1. Explain briefly the following concepts.

A) Utility
B) Indifference curve
C) Law of diminishing marginal utility
D) Budget line
E) Consumer preference
F) Marginal rate of substitution

A) Utility: Utility refers to the satisfaction or enjoyment that a consumer derives from consuming a particular good or service. It is subjective and varies from person to person.

B) Indifference curve: An indifference curve represents different combinations of two goods that provide the consumer with the same level of satisfaction or utility. It shows the various choices available to a consumer while maintaining the same level of satisfaction.

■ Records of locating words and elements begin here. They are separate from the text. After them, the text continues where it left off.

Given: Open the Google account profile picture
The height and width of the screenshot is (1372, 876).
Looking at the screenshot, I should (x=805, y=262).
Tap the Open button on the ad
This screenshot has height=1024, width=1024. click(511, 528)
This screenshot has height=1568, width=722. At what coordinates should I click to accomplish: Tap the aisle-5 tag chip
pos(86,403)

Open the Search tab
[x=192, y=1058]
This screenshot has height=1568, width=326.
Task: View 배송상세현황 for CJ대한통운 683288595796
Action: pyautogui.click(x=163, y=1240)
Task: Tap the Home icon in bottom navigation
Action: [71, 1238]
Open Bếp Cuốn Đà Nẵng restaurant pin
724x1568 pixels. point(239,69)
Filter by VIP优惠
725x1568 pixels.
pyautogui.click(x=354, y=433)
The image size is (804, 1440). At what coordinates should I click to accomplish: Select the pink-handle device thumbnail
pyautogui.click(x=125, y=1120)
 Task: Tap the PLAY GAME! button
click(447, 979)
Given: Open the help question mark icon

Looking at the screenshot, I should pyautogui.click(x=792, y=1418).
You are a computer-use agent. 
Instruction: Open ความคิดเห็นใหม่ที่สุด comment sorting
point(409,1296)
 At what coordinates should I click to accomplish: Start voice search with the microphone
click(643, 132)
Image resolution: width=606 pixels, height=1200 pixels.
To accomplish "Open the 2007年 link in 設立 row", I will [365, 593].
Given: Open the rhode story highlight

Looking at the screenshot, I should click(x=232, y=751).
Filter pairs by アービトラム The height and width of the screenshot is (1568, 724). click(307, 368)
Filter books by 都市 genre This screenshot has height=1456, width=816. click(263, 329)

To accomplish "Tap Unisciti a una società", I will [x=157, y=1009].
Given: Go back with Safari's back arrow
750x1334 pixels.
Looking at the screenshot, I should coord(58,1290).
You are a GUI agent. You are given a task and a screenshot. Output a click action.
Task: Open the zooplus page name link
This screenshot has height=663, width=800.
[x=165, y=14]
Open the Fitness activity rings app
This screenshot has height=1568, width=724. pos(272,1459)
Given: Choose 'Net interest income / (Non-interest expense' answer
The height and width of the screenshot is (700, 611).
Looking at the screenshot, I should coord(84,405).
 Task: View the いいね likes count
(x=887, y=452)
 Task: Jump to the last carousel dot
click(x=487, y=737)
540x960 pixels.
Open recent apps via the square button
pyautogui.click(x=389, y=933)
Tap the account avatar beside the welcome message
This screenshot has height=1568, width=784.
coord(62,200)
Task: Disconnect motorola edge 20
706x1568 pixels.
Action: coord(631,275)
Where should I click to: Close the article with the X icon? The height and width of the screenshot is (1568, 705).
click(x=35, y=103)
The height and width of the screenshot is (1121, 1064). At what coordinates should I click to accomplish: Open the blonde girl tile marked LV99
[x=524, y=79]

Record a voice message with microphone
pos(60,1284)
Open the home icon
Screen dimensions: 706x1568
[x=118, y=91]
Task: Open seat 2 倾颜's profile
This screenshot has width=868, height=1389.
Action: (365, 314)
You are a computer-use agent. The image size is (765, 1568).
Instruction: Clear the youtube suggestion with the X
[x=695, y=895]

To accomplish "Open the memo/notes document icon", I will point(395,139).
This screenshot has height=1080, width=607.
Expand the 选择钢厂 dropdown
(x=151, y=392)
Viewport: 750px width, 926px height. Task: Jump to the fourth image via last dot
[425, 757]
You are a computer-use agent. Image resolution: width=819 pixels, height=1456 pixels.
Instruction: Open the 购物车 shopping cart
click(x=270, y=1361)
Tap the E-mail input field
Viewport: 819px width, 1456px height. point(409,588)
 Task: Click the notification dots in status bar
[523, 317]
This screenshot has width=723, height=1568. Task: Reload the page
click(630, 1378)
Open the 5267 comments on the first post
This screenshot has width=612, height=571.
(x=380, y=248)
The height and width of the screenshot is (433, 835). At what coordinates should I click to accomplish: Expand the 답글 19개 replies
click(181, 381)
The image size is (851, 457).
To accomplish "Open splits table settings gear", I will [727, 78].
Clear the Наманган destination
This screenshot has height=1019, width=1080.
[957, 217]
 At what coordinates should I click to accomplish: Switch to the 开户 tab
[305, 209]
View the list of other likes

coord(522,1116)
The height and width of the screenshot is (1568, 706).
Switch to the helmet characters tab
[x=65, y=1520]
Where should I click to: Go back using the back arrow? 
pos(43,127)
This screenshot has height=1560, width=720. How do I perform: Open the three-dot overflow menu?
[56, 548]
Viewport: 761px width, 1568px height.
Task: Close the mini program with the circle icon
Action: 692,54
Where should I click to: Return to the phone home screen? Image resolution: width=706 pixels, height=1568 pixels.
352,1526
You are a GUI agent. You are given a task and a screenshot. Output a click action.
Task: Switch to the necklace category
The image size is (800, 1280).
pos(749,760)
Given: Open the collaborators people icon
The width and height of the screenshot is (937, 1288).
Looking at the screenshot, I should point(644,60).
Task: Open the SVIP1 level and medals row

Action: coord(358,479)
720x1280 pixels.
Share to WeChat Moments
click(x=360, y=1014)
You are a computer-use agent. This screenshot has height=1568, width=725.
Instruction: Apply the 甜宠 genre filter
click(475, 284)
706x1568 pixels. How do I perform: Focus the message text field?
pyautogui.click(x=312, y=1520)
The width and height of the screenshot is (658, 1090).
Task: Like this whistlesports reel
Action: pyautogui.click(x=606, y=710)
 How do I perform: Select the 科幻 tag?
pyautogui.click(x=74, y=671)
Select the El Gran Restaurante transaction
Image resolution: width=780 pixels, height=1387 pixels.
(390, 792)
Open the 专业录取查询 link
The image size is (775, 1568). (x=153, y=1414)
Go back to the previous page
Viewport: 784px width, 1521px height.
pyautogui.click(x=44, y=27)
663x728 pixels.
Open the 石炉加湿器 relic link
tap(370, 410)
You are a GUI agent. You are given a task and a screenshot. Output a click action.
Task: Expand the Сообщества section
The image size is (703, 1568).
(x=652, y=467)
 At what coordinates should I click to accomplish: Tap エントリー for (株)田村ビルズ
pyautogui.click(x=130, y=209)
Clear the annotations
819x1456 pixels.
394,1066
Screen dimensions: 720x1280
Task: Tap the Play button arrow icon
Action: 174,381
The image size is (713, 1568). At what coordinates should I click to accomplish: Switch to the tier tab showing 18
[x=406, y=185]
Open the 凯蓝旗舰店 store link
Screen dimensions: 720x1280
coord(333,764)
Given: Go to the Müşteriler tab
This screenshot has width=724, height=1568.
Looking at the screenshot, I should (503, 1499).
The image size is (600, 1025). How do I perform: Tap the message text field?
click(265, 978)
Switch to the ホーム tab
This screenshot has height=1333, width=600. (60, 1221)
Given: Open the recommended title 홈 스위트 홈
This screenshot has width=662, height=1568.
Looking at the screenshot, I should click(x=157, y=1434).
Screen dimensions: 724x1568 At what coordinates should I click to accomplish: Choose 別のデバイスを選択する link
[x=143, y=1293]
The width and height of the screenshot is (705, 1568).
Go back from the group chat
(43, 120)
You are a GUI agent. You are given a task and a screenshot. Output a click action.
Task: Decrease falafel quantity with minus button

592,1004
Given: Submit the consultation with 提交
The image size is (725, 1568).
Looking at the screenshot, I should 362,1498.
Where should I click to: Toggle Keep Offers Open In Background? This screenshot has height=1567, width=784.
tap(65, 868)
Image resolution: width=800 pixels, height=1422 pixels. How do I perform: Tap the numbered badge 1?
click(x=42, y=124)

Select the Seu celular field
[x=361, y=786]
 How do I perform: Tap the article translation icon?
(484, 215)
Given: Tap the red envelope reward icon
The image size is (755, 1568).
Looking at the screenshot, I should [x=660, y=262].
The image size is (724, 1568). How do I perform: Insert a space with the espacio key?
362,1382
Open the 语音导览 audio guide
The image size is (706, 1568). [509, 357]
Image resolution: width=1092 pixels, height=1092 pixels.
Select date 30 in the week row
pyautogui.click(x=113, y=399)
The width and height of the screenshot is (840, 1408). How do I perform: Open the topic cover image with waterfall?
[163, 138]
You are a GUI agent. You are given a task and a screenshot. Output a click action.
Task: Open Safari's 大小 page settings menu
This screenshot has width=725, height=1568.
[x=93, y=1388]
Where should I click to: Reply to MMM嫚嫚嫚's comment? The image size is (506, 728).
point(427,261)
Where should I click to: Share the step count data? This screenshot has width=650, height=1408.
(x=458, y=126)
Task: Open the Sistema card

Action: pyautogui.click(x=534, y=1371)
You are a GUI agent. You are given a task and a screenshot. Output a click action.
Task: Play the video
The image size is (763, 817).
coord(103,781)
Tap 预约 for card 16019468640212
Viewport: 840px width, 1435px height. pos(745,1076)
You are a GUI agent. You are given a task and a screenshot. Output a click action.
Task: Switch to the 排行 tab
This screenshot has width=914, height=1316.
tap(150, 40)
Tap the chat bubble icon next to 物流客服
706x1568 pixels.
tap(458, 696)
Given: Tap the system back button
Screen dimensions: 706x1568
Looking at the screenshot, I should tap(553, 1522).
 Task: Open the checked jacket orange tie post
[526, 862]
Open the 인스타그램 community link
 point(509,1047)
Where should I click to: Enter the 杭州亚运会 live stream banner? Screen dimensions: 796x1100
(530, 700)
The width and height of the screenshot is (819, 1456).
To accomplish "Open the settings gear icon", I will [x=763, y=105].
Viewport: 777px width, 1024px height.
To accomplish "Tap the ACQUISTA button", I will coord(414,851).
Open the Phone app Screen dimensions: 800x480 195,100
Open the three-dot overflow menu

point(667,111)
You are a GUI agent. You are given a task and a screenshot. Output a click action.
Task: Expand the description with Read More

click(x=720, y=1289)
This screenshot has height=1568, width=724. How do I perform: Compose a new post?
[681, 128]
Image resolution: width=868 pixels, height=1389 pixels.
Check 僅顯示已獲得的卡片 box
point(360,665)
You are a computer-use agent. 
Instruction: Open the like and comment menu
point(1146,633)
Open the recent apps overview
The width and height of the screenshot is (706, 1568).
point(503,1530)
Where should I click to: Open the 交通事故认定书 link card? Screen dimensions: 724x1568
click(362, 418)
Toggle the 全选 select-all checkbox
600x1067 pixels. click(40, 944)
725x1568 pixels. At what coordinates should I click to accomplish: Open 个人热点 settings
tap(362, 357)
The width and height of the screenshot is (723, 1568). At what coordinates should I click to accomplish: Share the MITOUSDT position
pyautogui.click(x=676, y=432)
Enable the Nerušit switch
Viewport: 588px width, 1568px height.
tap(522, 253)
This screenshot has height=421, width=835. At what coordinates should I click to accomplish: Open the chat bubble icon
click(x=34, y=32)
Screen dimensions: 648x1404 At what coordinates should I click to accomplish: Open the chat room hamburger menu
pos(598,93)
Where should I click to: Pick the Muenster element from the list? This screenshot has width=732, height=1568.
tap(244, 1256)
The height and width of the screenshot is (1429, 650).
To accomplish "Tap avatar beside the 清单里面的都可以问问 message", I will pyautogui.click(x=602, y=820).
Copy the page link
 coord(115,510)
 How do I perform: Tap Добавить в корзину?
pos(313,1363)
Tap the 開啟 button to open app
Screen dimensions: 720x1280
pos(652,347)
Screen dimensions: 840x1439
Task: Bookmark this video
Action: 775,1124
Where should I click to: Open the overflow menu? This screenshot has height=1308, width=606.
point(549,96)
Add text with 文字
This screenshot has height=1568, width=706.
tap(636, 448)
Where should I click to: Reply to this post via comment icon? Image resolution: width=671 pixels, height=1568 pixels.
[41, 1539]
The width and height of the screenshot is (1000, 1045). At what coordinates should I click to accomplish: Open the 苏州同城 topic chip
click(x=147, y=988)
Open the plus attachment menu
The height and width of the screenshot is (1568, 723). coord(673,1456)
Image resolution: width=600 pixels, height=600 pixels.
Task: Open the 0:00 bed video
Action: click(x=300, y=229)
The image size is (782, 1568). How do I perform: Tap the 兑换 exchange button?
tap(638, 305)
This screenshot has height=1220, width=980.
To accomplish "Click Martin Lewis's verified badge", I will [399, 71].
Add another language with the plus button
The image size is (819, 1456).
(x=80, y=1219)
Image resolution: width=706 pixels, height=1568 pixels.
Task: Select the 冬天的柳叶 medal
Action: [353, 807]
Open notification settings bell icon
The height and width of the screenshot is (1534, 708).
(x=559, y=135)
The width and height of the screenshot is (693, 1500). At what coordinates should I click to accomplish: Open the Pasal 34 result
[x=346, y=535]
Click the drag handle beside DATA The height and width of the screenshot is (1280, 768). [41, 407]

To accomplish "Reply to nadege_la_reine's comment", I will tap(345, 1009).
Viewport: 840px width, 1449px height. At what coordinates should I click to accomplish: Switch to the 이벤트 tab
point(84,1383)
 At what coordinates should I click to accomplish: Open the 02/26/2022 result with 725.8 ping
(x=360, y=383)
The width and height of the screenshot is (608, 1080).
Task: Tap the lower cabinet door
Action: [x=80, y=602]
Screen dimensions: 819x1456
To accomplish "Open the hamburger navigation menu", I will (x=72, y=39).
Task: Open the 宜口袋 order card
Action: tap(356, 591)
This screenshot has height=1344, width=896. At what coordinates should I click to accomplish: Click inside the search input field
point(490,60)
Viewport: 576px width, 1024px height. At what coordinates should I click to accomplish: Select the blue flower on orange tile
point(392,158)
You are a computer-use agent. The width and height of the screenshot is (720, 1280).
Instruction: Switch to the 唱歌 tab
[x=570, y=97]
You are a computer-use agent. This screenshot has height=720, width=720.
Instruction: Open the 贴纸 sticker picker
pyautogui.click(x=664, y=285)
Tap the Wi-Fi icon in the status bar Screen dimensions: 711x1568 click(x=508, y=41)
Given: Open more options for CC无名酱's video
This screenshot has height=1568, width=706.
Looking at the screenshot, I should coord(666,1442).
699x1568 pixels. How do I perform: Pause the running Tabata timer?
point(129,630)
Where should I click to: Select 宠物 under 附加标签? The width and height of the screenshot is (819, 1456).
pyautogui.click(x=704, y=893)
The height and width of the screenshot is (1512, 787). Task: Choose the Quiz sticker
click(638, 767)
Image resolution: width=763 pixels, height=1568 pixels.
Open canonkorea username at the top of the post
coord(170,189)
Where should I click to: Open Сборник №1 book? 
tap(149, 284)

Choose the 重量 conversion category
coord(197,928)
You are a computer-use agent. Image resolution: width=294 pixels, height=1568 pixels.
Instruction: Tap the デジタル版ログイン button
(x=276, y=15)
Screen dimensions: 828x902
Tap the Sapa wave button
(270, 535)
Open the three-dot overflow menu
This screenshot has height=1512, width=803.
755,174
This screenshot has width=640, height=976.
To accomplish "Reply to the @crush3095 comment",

C) Law of diminishing marginal utility: According to the law of diminishing marginal utility, as a consumer consumes more and more units of a good or service, the additional satisfaction or utility derived from each additional unit decreases. In other words, the more you consume of a particular good, the less satisfaction or utility you get from consuming each additional unit.

D) Budget line: A budget line shows the different combinations of two goods that a consumer can afford given their income and the prices of the goods. It represents all the possible combinations that a consumer can purchase within their budget constraint.

E) Consumer preference: Consumer preference refers to the choices and priorities that a consumer has for different goods or services. It reflects the relative satisfaction or utility that a consumer derives from different combinations of goods.

F) Marginal rate of substitution: The marginal rate of substitution (MRS) represents the rate at which a consumer is willing to trade off one good for another while maintaining the same level of satisfaction. It measures the amount of one good a consumer is willing to give up to obtain an additional unit of another good. The MRS typically decreases as a consumer consumes more of a particular good.